Task instructions>
Echo the lines of the listing below, everything from the line containing "Locate an element" down to the line containing "center [35, 66].", and include both of those lines. Leave the pictures out.

Data to use>
········
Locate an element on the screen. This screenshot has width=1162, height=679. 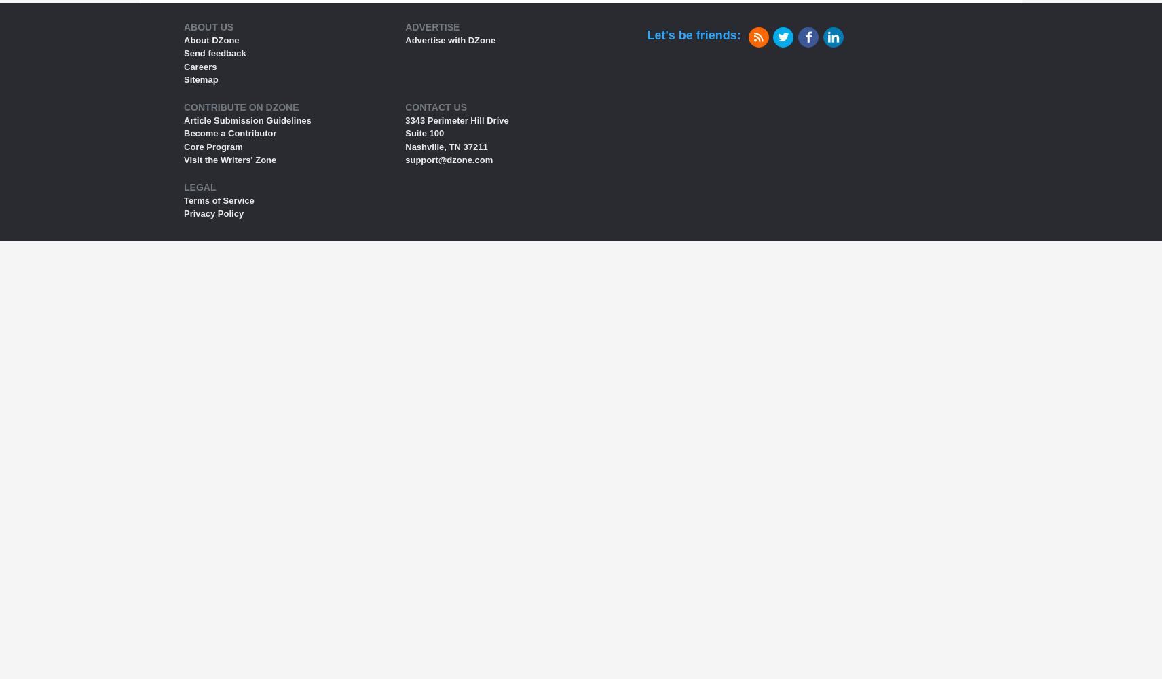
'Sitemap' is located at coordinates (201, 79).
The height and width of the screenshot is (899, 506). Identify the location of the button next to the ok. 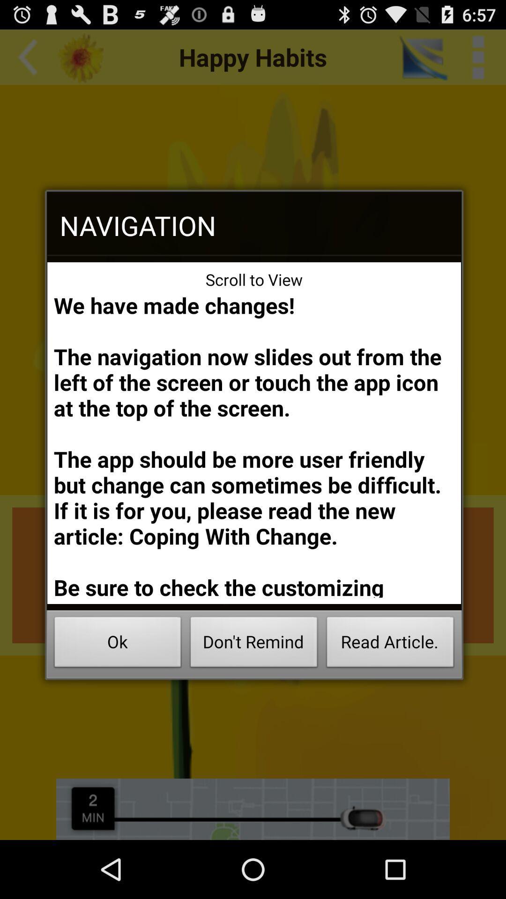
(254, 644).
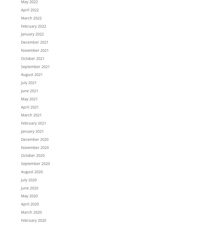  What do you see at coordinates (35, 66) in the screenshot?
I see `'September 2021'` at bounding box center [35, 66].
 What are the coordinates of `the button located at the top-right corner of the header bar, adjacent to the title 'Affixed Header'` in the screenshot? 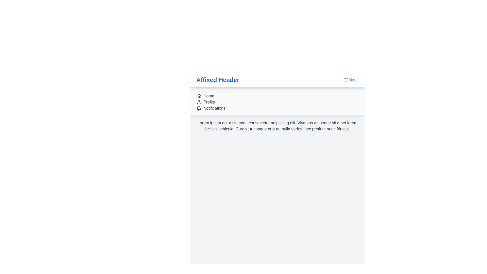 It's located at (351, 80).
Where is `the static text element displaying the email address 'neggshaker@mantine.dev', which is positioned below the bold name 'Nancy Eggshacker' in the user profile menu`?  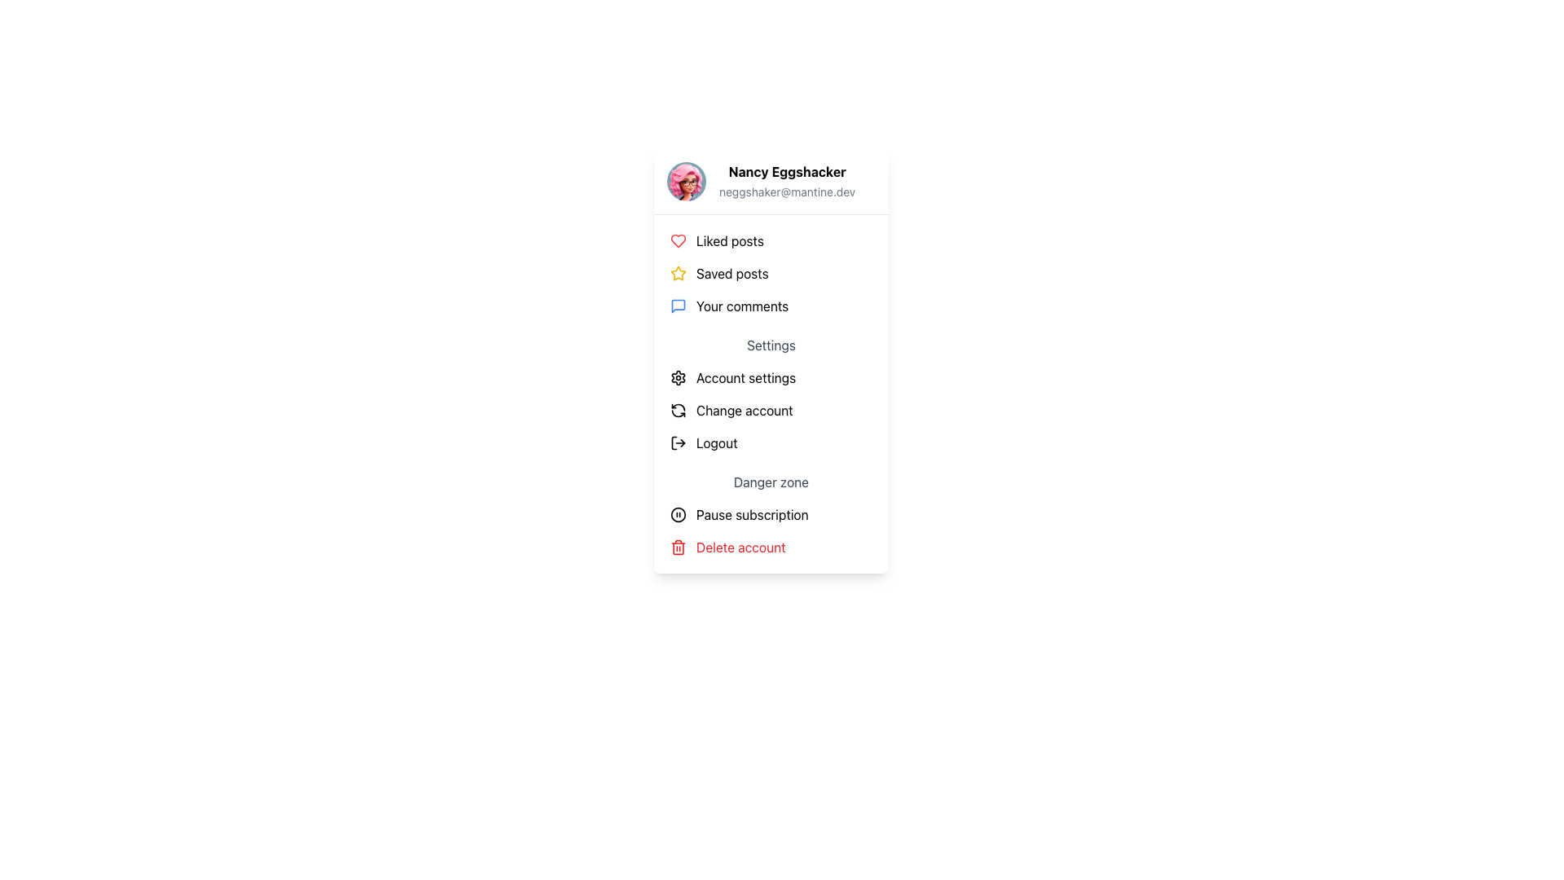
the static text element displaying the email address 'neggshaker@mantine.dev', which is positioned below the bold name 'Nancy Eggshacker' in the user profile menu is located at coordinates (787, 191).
········
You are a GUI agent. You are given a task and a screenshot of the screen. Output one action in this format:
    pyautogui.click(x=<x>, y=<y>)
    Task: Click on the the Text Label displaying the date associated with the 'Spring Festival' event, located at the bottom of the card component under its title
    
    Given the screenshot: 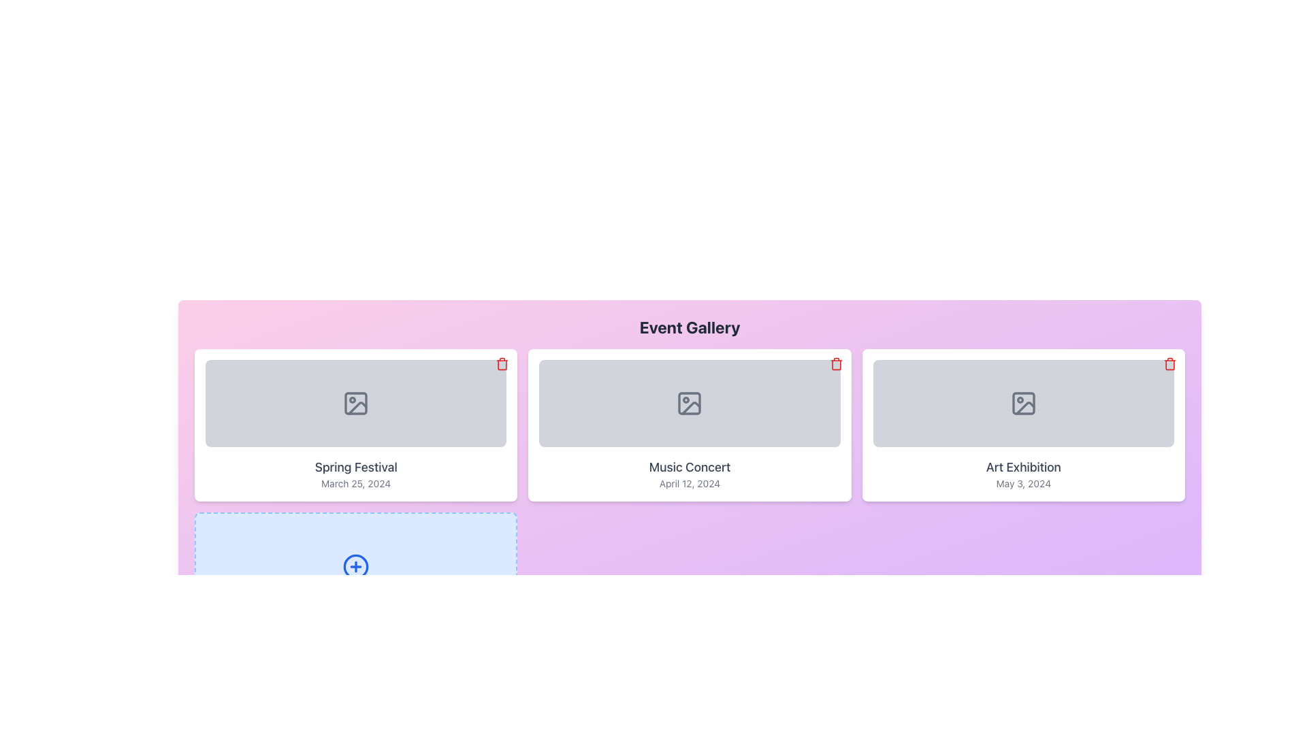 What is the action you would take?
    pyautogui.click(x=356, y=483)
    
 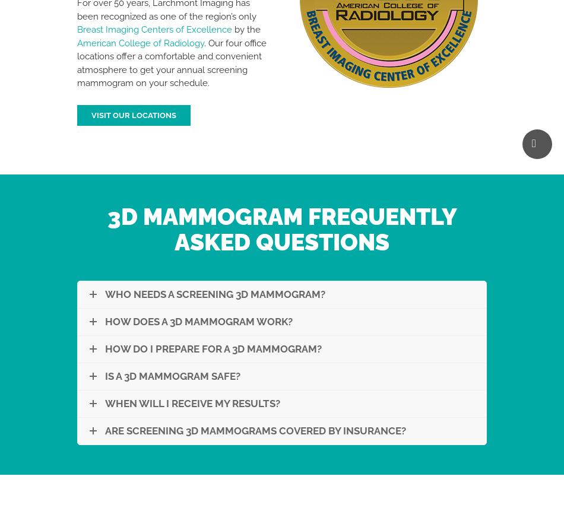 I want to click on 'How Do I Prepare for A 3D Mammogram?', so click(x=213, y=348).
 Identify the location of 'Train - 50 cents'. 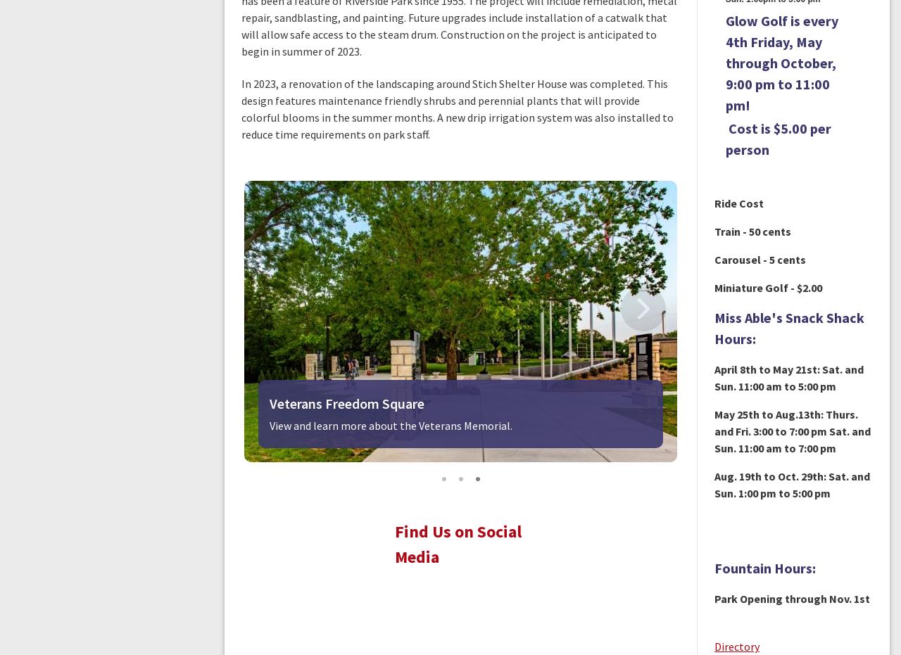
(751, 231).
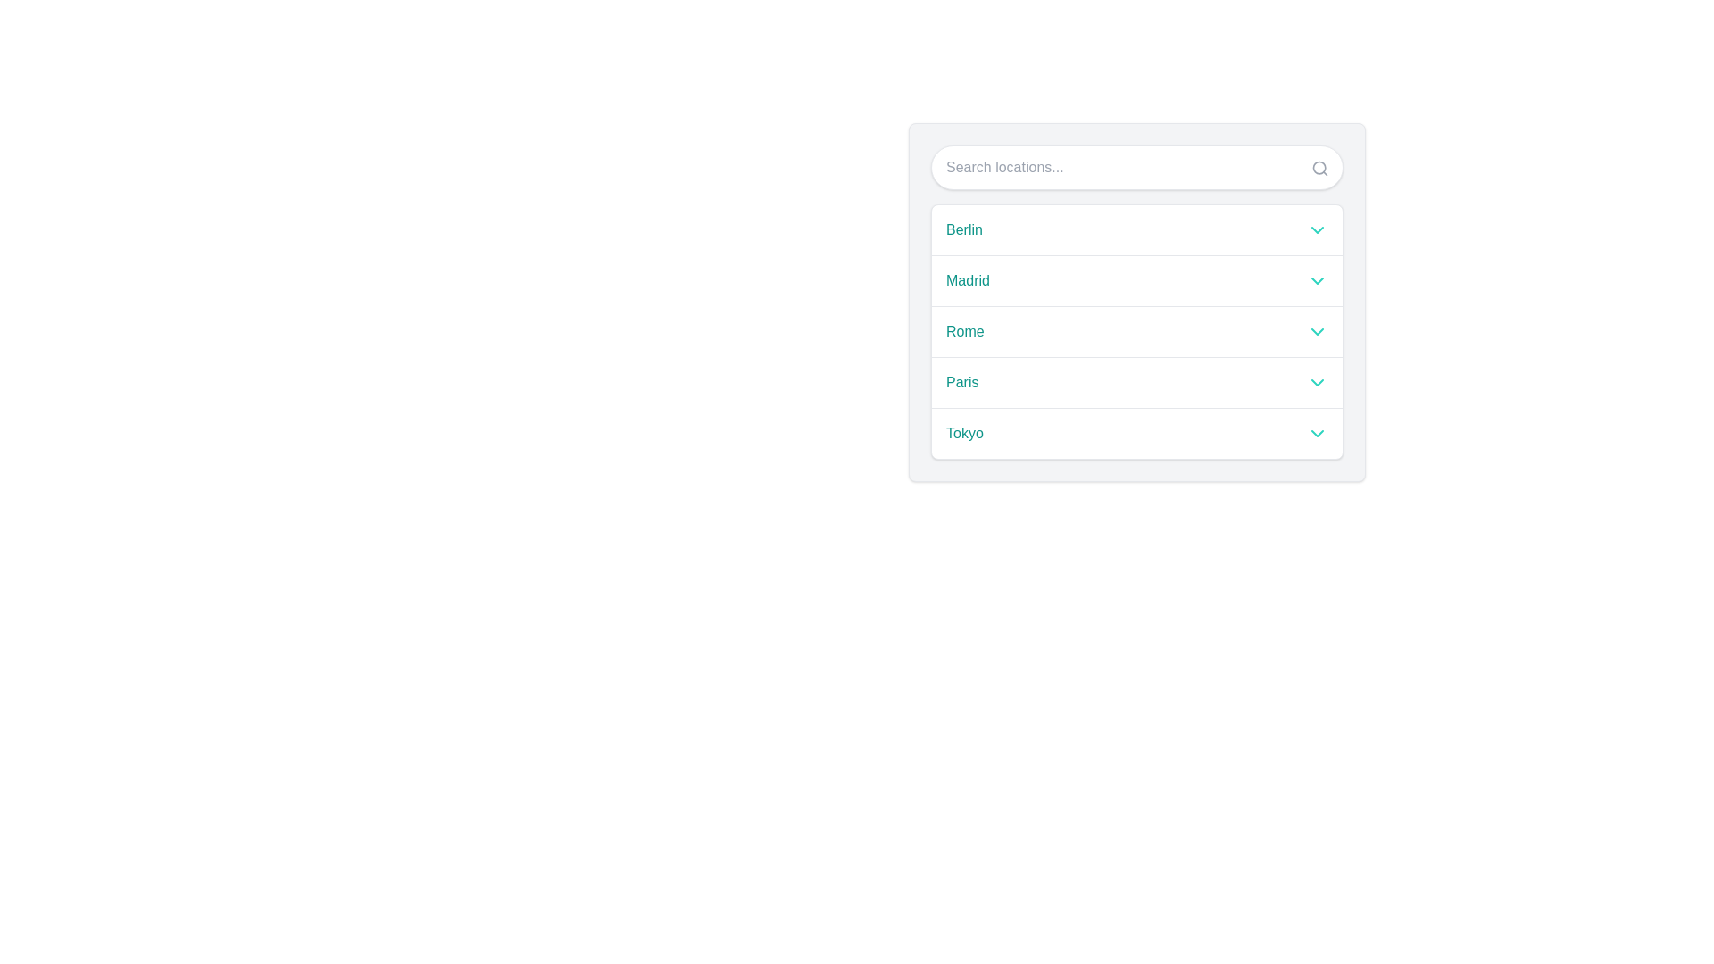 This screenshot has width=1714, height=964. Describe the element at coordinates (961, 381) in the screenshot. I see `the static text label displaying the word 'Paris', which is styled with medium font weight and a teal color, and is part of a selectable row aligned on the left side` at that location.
········
Final result>
Locate an element on the screen. This screenshot has width=1162, height=679. 
'Sitemap' is located at coordinates (201, 79).
The height and width of the screenshot is (899, 506). Identify the location of the button next to the ok. 
(254, 644).
  What do you see at coordinates (35, 66) in the screenshot?
I see `'September 2021'` at bounding box center [35, 66].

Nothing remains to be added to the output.